Okuma parçası -
Yazı Dizisi / Lütfü DAĞTAŞ

Yürüdüğüm caddeyi kesen bazı sokaklarda yaya geçitleri boyayla işaretli ancak trafik lambaları yok. Yürüğüm kaldırımda yaya geçidine inmeme daha iki adım varken gelen aracın durup bana yol vermesine çok şaşırıyorum. Motosikletler de öyle. Onlar da durup geçme önceliğini bana veriyorlar. Yaya olarak böylesine saygı görmeye hayli yabancıyım. O nedenle bundan sonraki Barselona günlerimde araçların durup bana saygıyla yol vermelerine alışmam bayağı zaman alacak. Açık söylemem gerekirse ülkemdeki kural dinlemezliğin yarattığı mağduriyet içimde tortulaşmış! O nedenle bu tortuyu hemen öyle söküp atmam pek kolay gözükmüyor.

Görev A - Barselona'daki yaya geçitlerini anlatan yukarıdaki yazıyı baştan sona hiçbir değişiklik yapmadan aktar.

Görev kayıtları -
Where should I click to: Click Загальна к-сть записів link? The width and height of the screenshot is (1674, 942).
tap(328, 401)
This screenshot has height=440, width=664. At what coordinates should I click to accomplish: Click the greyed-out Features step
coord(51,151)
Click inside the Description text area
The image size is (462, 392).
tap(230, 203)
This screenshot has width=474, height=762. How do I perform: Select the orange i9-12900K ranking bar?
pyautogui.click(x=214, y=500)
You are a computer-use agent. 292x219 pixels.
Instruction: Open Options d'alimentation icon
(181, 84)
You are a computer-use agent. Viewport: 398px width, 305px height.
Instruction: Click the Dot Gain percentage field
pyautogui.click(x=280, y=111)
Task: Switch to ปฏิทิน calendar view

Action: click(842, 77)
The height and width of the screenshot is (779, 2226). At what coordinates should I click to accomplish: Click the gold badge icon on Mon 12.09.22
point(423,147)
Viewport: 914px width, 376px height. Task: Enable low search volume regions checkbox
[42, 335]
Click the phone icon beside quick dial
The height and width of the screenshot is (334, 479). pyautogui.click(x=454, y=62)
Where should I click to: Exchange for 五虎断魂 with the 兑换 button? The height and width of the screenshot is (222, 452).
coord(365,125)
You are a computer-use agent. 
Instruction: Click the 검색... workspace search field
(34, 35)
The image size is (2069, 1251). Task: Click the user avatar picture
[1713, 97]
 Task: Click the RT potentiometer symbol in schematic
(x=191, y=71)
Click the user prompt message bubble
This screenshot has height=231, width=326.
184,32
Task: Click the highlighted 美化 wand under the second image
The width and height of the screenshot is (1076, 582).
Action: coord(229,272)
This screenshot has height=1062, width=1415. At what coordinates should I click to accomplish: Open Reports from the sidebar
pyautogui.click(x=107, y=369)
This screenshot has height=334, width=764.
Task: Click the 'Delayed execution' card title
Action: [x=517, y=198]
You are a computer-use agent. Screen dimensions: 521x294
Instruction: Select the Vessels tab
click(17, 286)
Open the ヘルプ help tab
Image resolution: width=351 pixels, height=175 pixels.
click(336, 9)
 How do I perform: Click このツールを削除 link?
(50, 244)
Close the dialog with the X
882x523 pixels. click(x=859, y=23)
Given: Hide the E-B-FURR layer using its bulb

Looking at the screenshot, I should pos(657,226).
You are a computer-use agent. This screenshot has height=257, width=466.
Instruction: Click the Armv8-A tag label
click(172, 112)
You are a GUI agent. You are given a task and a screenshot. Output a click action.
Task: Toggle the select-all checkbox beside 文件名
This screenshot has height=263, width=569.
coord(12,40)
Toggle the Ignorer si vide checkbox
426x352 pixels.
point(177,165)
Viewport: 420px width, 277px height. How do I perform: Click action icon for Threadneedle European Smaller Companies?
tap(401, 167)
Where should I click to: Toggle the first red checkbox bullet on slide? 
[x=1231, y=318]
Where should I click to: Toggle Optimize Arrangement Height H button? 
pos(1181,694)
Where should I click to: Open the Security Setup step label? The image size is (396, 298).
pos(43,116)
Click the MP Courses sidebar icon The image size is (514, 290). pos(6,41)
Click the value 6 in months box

Görev B - Kayıtlarda "Viewport: 420px width, 277px" ifadesinin geçtiği satırdan başla ve kayıtların son satırında bitir. Bu iki satır dahil aradaki satırları, boş olanları atlayarak numaralı bir listeye dönüştür.

Çözüm A -
Yazı Dizisi / Lütfü DAĞTAŞ

Yürüdüğüm caddeyi kesen bazı sokaklarda yaya geçitleri boyayla işaretli ancak trafik lambaları yok. Yürüğüm kaldırımda yaya geçidine inmeme daha iki adım varken gelen aracın durup bana yol vermesine çok şaşırıyorum. Motosikletler de öyle. Onlar da durup geçme önceliğini bana veriyorlar. Yaya olarak böylesine saygı görmeye hayli yabancıyım. O nedenle bundan sonraki Barselona günlerimde araçların durup bana saygıyla yol vermelerine alışmam bayağı zaman alacak. Açık söylemem gerekirse ülkemdeki kural dinlemezliğin yarattığı mağduriyet içimde tortulaşmış! O nedenle bu tortuyu hemen öyle söküp atmam pek kolay gözükmüyor.

Çözüm B -
1. Viewport: 420px width, 277px height. How do I perform: Click action icon for Threadneedle European Smaller Companies?
2. tap(401, 167)
3. Where should I click to: Toggle the first red checkbox bullet on slide? 
4. [x=1231, y=318]
5. Where should I click to: Toggle Optimize Arrangement Height H button? 
6. pos(1181,694)
7. Where should I click to: Open the Security Setup step label? The image size is (396, 298).
8. pos(43,116)
9. Click the MP Courses sidebar icon The image size is (514, 290). pos(6,41)
10. Click the value 6 in months box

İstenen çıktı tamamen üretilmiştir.